Page extract below:

Clementine Was Right – Tell Yourself You’re Going Home | Album Review

The Blue Turn

On Tell Yourself You’re Going Home, the third LP by Denver’s Clementine Was Right, songwriters Mike Young and Gion Davis give us a joyous road trip album–a rock and roll Paris, Texas for nomads weaving their way through state lines across every corner of the United States. Rowdy country-rock anthems, paint-huffed hellions, wood-chipped workers, cowboy chord croonings, and “boys, boys, boys” sleeping in the river: Tell Yourself You’re Going Home is one hell of a party. For Young and Davis, the party is bigger than ever with over 30 friends contributing to Clementine’s lineup.

Clementine Was Right continue their signature blend of barroom rock and country campfire ballads heard on 2020’s Lightning and Regret and 2022’s Can’t Get Right With the Darkness. This time, the production is a little more polished and calculated. Whether it’s a perfectly placed backing vocal harmony singing “It’s ketchup, we’re fuckups” or guitar licks that flicker like flames in stereo, there are little flourishes here and there that bring the recording side of CWR to the next level. The production choices and sequencing of tracks make the album feel like a house party hosted by the band themselves. Throughout the album, you’ll find Young and Company holding your hand, dragging you through a crowded living room, leading you to the bathroom to get high, and meeting you out back for a smoke.

End of Page extract.
Source material below:

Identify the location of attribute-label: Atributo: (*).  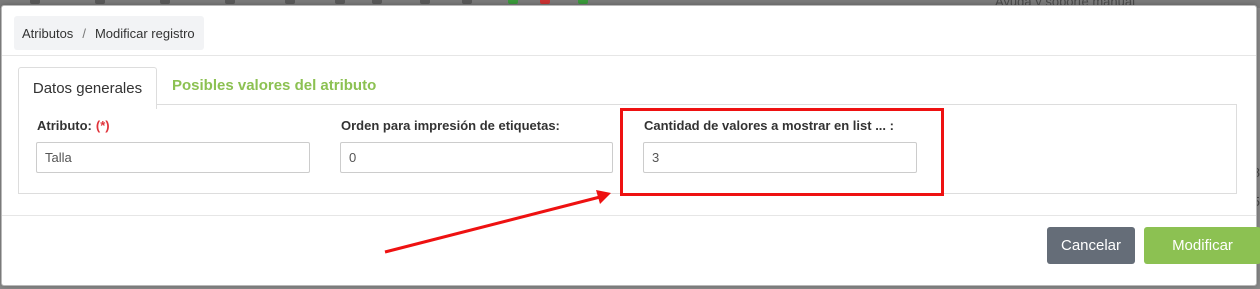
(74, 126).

End of Source material.
Source material below:

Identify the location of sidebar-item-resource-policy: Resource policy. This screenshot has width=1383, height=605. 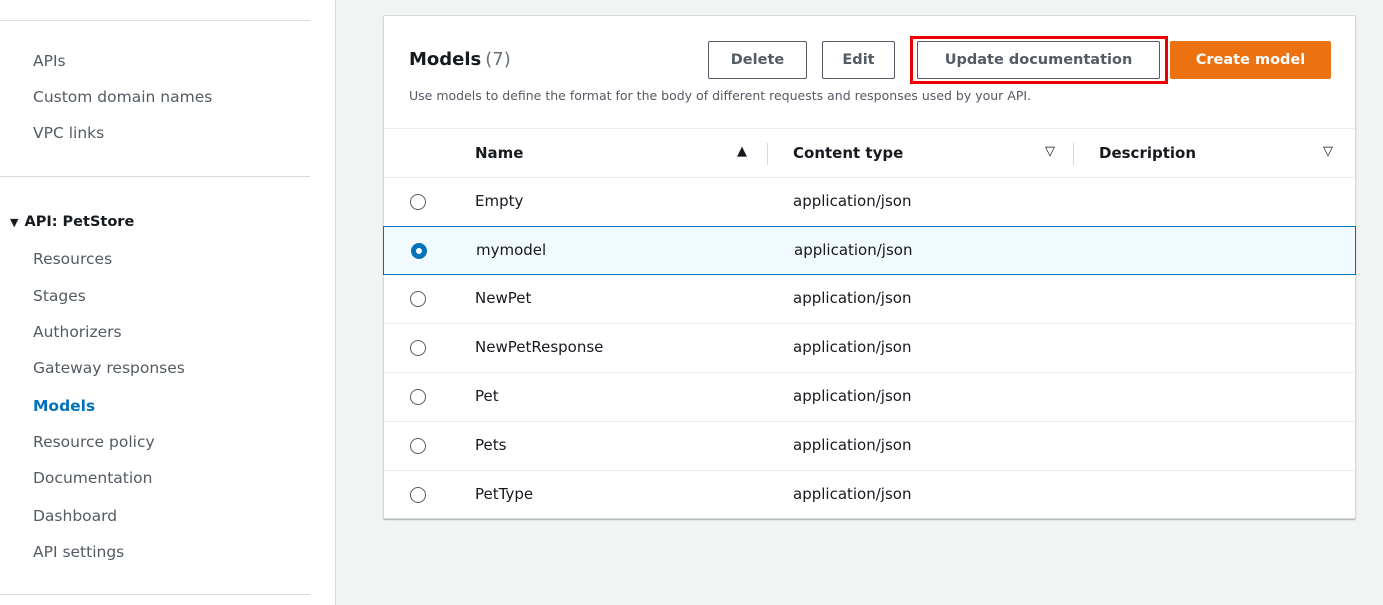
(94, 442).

End of Source material.

## Required work
1. Answer these questions from the album review:
(a) Which city is Clementine Was Right from?
(b) How many friends contribute to the band's lineup on this album?
(c) What is the title of the band's 2020 album?
2. Write out the album review again, starting at "Clementine Was Right continue" and ending at "for a smoke.", and replace "polished" with "refined".
The records play no part in what follows.

## Answers to each task
1.
(a) Denver
(b) Over 30
(c) Lightning and Regret

2.
Clementine Was Right continue their signature blend of barroom rock and country campfire ballads heard on 2020’s Lightning and Regret and 2022’s Can’t Get Right With the Darkness. This time, the production is a little more refined and calculated. Whether it’s a perfectly placed backing vocal harmony singing “It’s ketchup, we’re fuckups” or guitar licks that flicker like flames in stereo, there are little flourishes here and there that bring the recording side of CWR to the next level. The production choices and sequencing of tracks make the album feel like a house party hosted by the band themselves. Throughout the album, you’ll find Young and Company holding your hand, dragging you through a crowded living room, leading you to the bathroom to get high, and meeting you out back for a smoke.